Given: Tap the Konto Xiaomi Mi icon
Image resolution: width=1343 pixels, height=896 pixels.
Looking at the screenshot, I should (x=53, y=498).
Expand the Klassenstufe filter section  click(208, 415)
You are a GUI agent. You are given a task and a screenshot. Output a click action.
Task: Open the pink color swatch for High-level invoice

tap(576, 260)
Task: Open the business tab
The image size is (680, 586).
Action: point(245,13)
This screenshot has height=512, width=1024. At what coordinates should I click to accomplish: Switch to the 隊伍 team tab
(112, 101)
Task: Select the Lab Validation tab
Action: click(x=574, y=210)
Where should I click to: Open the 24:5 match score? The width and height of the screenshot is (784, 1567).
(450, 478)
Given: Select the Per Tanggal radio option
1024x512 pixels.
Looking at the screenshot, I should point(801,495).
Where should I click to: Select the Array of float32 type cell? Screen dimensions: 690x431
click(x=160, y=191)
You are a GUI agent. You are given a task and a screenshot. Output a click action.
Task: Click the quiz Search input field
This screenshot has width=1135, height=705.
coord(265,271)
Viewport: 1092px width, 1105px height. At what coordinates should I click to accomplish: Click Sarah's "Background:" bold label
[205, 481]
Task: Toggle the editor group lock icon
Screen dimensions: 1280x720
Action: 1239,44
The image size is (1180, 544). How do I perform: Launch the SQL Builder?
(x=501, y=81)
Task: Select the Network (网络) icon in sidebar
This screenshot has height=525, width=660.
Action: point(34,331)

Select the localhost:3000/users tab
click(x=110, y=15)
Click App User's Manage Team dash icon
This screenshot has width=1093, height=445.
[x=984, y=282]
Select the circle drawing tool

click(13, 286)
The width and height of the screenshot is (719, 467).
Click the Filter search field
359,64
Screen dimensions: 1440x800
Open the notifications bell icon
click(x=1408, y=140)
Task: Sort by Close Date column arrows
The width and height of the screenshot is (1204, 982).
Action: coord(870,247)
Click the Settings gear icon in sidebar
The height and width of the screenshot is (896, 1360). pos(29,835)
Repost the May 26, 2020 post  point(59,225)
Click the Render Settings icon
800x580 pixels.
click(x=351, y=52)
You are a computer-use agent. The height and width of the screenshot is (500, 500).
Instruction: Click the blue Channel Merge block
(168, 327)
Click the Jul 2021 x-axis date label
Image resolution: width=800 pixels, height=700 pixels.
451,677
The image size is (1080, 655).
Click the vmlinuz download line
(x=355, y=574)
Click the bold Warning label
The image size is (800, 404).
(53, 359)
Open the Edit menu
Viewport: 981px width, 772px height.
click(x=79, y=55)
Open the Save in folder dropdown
============================================================
» INSTRUCTION
Format the listing above as a Markdown table with two columns, "Row" and "Line": give each nonblank line its own row, numbered in order, and leave out the blank lines.

» ANSWER FOR THIS EXERCISE
| Row | Line |
|---|---|
| 1 | Given: Tap the Konto Xiaomi Mi icon |
| 2 | Image resolution: width=1343 pixels, height=896 pixels. |
| 3 | Looking at the screenshot, I should (x=53, y=498). |
| 4 | Expand the Klassenstufe filter section  click(208, 415) |
| 5 | You are a GUI agent. You are given a task and a screenshot. Output a click action. |
| 6 | Task: Open the pink color swatch for High-level invoice |
| 7 | tap(576, 260) |
| 8 | Task: Open the business tab |
| 9 | The image size is (680, 586). |
| 10 | Action: point(245,13) |
| 11 | This screenshot has height=512, width=1024. At what coordinates should I click to accomplish: Switch to the 隊伍 team tab |
| 12 | (112, 101) |
| 13 | Task: Select the Lab Validation tab |
| 14 | Action: click(x=574, y=210) |
| 15 | Where should I click to: Open the 24:5 match score? The width and height of the screenshot is (784, 1567). |
| 16 | (450, 478) |
| 17 | Given: Select the Per Tanggal radio option |
| 18 | 1024x512 pixels. |
| 19 | Looking at the screenshot, I should point(801,495). |
| 20 | Where should I click to: Select the Array of float32 type cell? Screen dimensions: 690x431 |
| 21 | click(x=160, y=191) |
| 22 | You are a GUI agent. You are given a task and a screenshot. Output a click action. |
| 23 | Task: Click the quiz Search input field |
| 24 | This screenshot has width=1135, height=705. |
| 25 | coord(265,271) |
| 26 | Viewport: 1092px width, 1105px height. At what coordinates should I click to accomplish: Click Sarah's "Background:" bold label |
| 27 | [205, 481] |
| 28 | Task: Toggle the editor group lock icon |
| 29 | Screen dimensions: 1280x720 |
| 30 | Action: 1239,44 |
| 31 | The image size is (1180, 544). How do I perform: Launch the SQL Builder? |
| 32 | (x=501, y=81) |
| 33 | Task: Select the Network (网络) icon in sidebar |
| 34 | This screenshot has height=525, width=660. |
| 35 | Action: point(34,331) |
| 36 | Select the localhost:3000/users tab |
| 37 | click(x=110, y=15) |
| 38 | Click App User's Manage Team dash icon |
| 39 | This screenshot has width=1093, height=445. |
| 40 | [x=984, y=282] |
| 41 | Select the circle drawing tool |
| 42 | click(13, 286) |
| 43 | The width and height of the screenshot is (719, 467). |
| 44 | Click the Filter search field |
| 45 | 359,64 |
| 46 | Screen dimensions: 1440x800 |
| 47 | Open the notifications bell icon |
| 48 | click(x=1408, y=140) |
| 49 | Task: Sort by Close Date column arrows |
| 50 | The width and height of the screenshot is (1204, 982). |
| 51 | Action: coord(870,247) |
| 52 | Click the Settings gear icon in sidebar |
| 53 | The height and width of the screenshot is (896, 1360). pos(29,835) |
| 54 | Repost the May 26, 2020 post  point(59,225) |
| 55 | Click the Render Settings icon |
| 56 | 800x580 pixels. |
| 57 | click(x=351, y=52) |
| 58 | You are a computer-use agent. The height and width of the screenshot is (500, 500). |
| 59 | Instruction: Click the blue Channel Merge block |
| 60 | (168, 327) |
| 61 | Click the Jul 2021 x-axis date label |
| 62 | Image resolution: width=800 pixels, height=700 pixels. |
| 63 | 451,677 |
| 64 | The image size is (1080, 655). |
| 65 | Click the vmlinuz download line |
| 66 | (x=355, y=574) |
| 67 | Click the bold Warning label |
| 68 | The image size is (800, 404). |
| 69 | (53, 359) |
| 70 | Open the Edit menu |
| 71 | Viewport: 981px width, 772px height. |
| 72 | click(x=79, y=55) |
| 73 | Open the Save in folder dropdown |